Clara também replica as relações de cordialidade entre patrões e funcionários com sua empregada Ladjane (Zoraide Coleto), que mora na Brasília Teimosa, igualmente à beira-mar, mas do lado de lá do rio de esgoto correndo pela areia em direção ao oceano, ou seja, “do lado pobre”. Uma divisão feita por um rio de esgoto dá bem a medida do que é a elite no Brasil. As relações complexas entre patrões e empregados quase da família, desde que se mantenham em seu lugar, já são mostradas também no Recife frio, por exemplo, a sátira em que a funcionária da casa é obrigada a trocar seu desconfortável quarto de empregada pelo cômodo do menino, o sinhozinho, que é mais frio.

RUMO AO SERTÃO
Bacurau se muda para o interior – e essa é provavelmente a maior diferença em relação ao conjunto do trabalho de Kleber Mendonça Filho, sempre localizado no Recife. Isso era necessário, pois a ideia era fazer um western – e este western subverte as noções de que a gente simples do interior é vítima indefesa. Ali se replicam algumas outras estruturas ancestrais da sociedade brasileira, com o coronel-político na forma de Tony Jr., que é filho e talvez neto de outros coronéis-políticos que pouco fizeram pelo seu povo. É ano de eleição, então Tony Jr., que tomou a água de seus eleitores, tenta comprá-los com livros velhos, remédios viciantes e comida vencida. Mas Bacurau, o povoado, resiste.

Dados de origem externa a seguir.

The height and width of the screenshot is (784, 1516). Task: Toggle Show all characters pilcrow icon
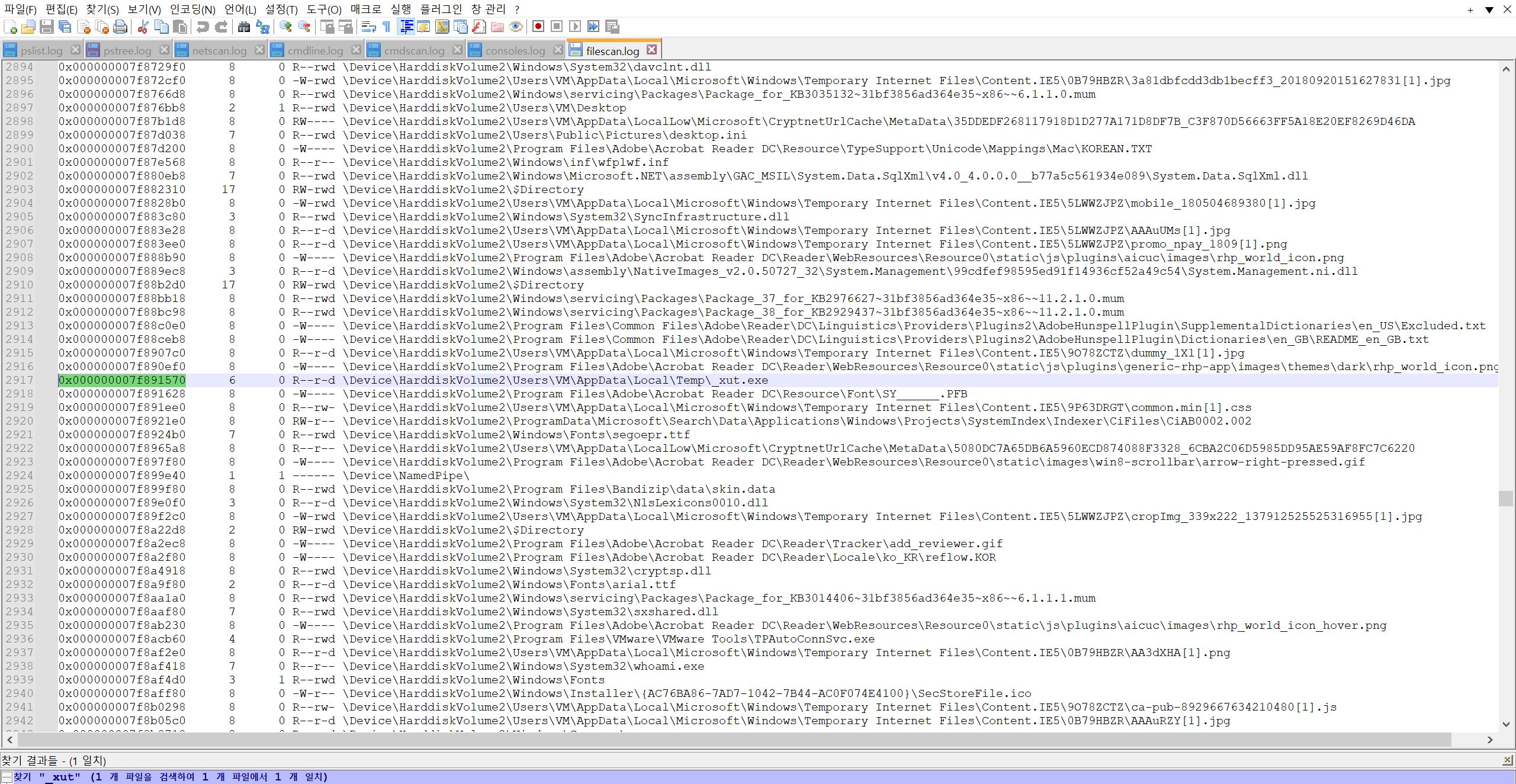387,27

Filmagem fora do cenário urbano diferencia Bacurau dos filmes anteriores de Kleber Mendonça. Foto: Divulgação

A invasão desta vez é estrangeira, de senhores de engenho paulistanos, cariocas e americanos que veem pouco valor nas vidas dos habitantes primitivos dali, um mosaico de pessoas sem recursos financeiros, mas cheias de caráter. E de memória – outro tema já abordado em Aquarius, em que Clara buscava a preservação de suas memórias pessoais e de uma cidade que teima em destruí-la. Aqui se trata da memória de um povo. O museu que forasteiros (sejam eles do Sudeste ou do exterior) não visitam é motivo de orgulho local. Guarda a história com “h” maiúsculo de luta e resistência e oferece, como a história com “h” maiúsculo costuma oferecer, um caminho de sobrevivência, liberdade e dignidade.

ESPELHO
Com O som ao redor, Kleber Mendonça Filho documentou a ascensão da classe média nos governos Lula, representada no longa-metragem por Bia (Maeve Jenkins), a dona de casa cheia de eletrodomésticos (como a do curta), enjaulada em seu apartamento com grades, entediada e irritada com o cachorro do vizinho. Aquarius é a resistência de uma mulher e saiu bem no momento em que a presidenta Dilma Rousseff sofria o processo de impeachment – que a equipe do filme denunciou como um golpe nas glamourosas escadarias do Palais des Festivals em Cannes. As represálias vieram fortes. Agora, como disseram Kleber Mendonça Filho e Juliano Dornelles, o protesto é o filme e vem bem a calhar neste momento de desesperança e descaminho. As músicas que embalam Bacurau são de Geraldo Vandré e Sergio Ricardo, símbolos da resistência durante a ditadura militar. Como Bacurau, o vilarejo, e apesar de tudo, é preciso resistir.

MARIANE MORISAWA é jornalista apaixonada por cinema. Vive a duas quadras do Chinese Theater, em Hollywood, e cobre festivais.